Sir Francis Bacon is generally credited with introducing and popularizing the essay in the English-speaking world. Influenced by the French essays of Michel de Montaigne, who first used the term “essais” (or “attempts”) to describe his prose reflections on commonplace topics and occurrences, Bacon published Essays, Religious Meditations, Places of Persuasion and Dissuasion in 1597.

Understanding the familiar essay…

A familiar essay can be easily described as a merging of the expository essay and the true narrative essay.  The familiar essay is written by the first person but does not tell a story based on plot like the true narrative.  The writer of the familiar essay has an interest, if not passion, in her subject.

“Probably not. In short, familiar essays are somewhere between the personal and the critical essay.
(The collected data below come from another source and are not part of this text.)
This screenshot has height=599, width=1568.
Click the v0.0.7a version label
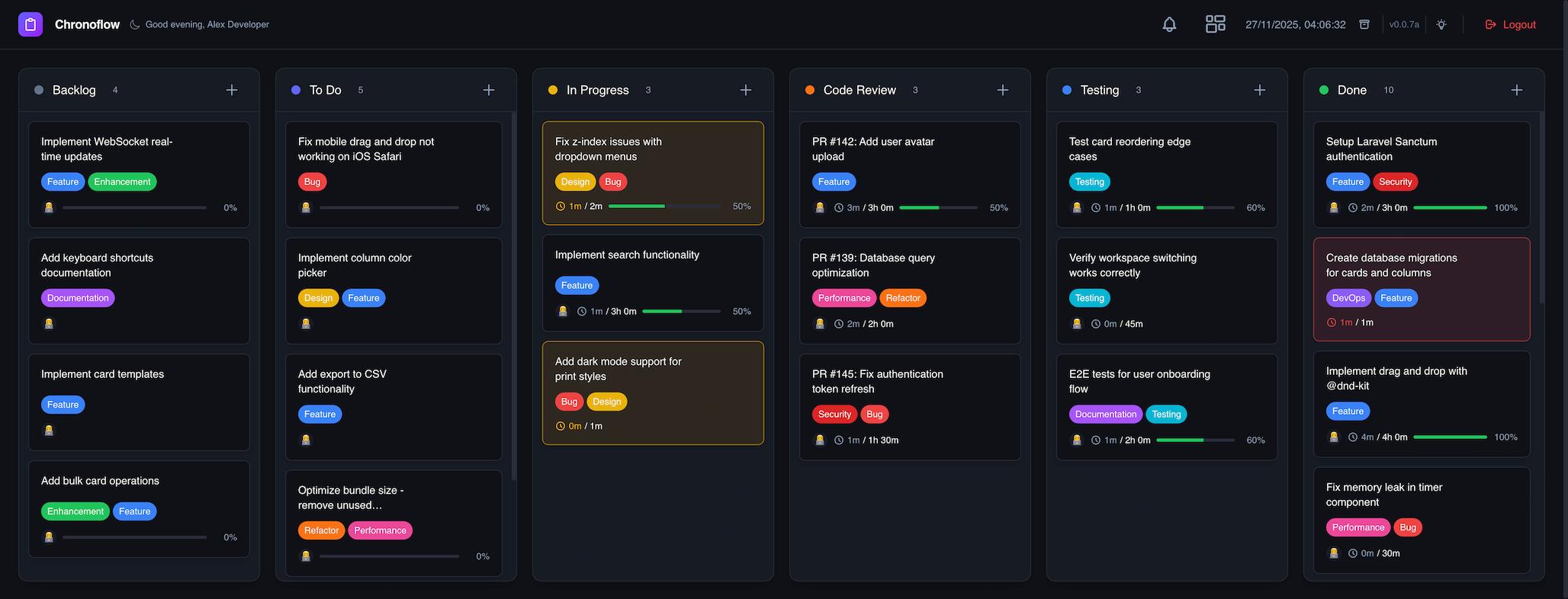click(1404, 24)
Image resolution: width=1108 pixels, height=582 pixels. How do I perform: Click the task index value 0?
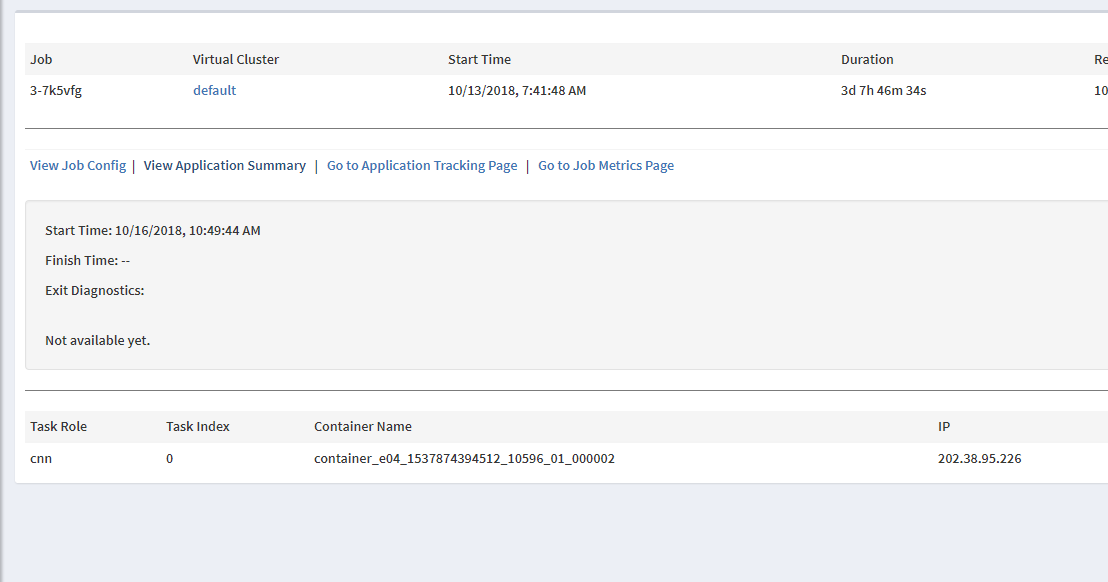point(168,458)
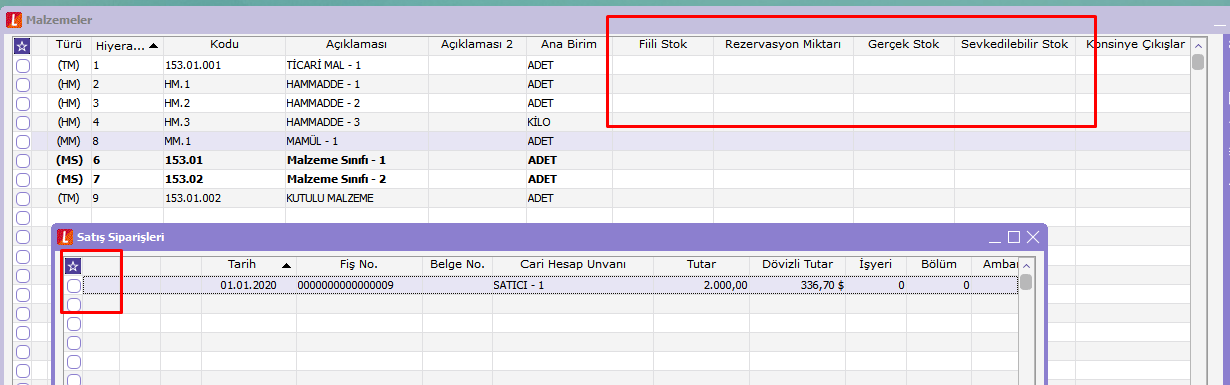The image size is (1230, 385).
Task: Tick the checkbox for KUTULU MALZEME
Action: [23, 198]
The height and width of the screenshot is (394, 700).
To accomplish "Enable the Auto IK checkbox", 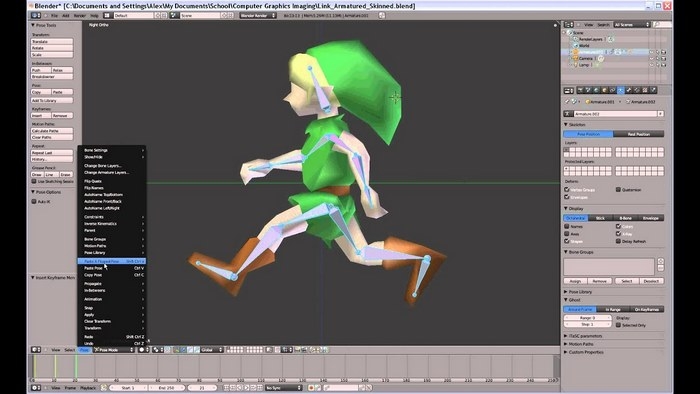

According to Anne Fadiman, in an interview from All Things Considered, the familiar essay is “autobiographical, but also about the world”. She also says, in an interview on powells.com, that “one of its hallmarks of that it is about the author, so it is a subset of the personal essay, but it is also about a subject”.

In the nineteenth century, familiar essays were at their height of popularity as a culture of interested readers found the familiar essay entertaining and interesting.  With the advancement of society and the reliance on television and computer, the familiar essay has lost its status as a source of entertainment.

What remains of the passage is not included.